So funktioniert Strahlungswärme bei Wind: Warum Infrarotheizungen im Freien Konvektion übertreffen

Fast jeder kennt den Moment mit dem gasbetriebenen Heizpilz. Man rückt näher, die Schienbeine werden warm, und drei Schritte weiter ist die Nachtluft genauso kalt wie vorher. Das Marketing versprach Tausende Watt Leistung, und doch verfliegt die Wärme einfach, sobald eine Brise über die Terrasse zieht.

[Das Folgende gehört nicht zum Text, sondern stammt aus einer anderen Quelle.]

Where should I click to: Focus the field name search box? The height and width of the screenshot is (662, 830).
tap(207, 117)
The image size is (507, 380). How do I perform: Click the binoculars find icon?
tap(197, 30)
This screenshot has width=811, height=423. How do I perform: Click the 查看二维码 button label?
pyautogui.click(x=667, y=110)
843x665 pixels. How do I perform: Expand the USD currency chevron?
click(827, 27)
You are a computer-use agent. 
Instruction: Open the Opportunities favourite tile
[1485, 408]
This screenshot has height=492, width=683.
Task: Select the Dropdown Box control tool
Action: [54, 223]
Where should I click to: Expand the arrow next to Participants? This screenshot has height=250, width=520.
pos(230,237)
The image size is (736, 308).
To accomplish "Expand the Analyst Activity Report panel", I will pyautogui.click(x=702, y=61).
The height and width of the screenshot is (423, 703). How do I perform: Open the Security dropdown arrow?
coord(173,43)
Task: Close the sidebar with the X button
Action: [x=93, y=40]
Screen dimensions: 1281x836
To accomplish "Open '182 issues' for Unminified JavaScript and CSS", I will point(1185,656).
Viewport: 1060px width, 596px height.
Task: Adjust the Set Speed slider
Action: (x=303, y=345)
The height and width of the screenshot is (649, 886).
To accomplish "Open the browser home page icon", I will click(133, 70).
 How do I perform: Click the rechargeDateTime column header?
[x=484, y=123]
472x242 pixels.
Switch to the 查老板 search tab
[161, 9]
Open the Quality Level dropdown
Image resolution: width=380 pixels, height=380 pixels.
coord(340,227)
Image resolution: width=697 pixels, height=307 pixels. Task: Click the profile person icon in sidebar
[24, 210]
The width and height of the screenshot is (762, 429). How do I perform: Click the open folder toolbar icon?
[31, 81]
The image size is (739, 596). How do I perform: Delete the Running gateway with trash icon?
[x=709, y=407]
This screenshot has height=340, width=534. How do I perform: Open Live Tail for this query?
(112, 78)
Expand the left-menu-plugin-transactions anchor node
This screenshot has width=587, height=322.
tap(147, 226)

Diese Lücke zwischen Nennleistung und gefühlter Wärme ist kein Defekt des Heizgeräts. Sie ist ein Fehler bei der Wahl der Heiztechnik für einen Außenbereich. Innen kann ein Heizgerät die Luft erwärmen und die Konvektion den Rest erledigen lassen. Draußen bleibt die Luft nicht lange genug an Ort und Stelle, um nützlich zu sein.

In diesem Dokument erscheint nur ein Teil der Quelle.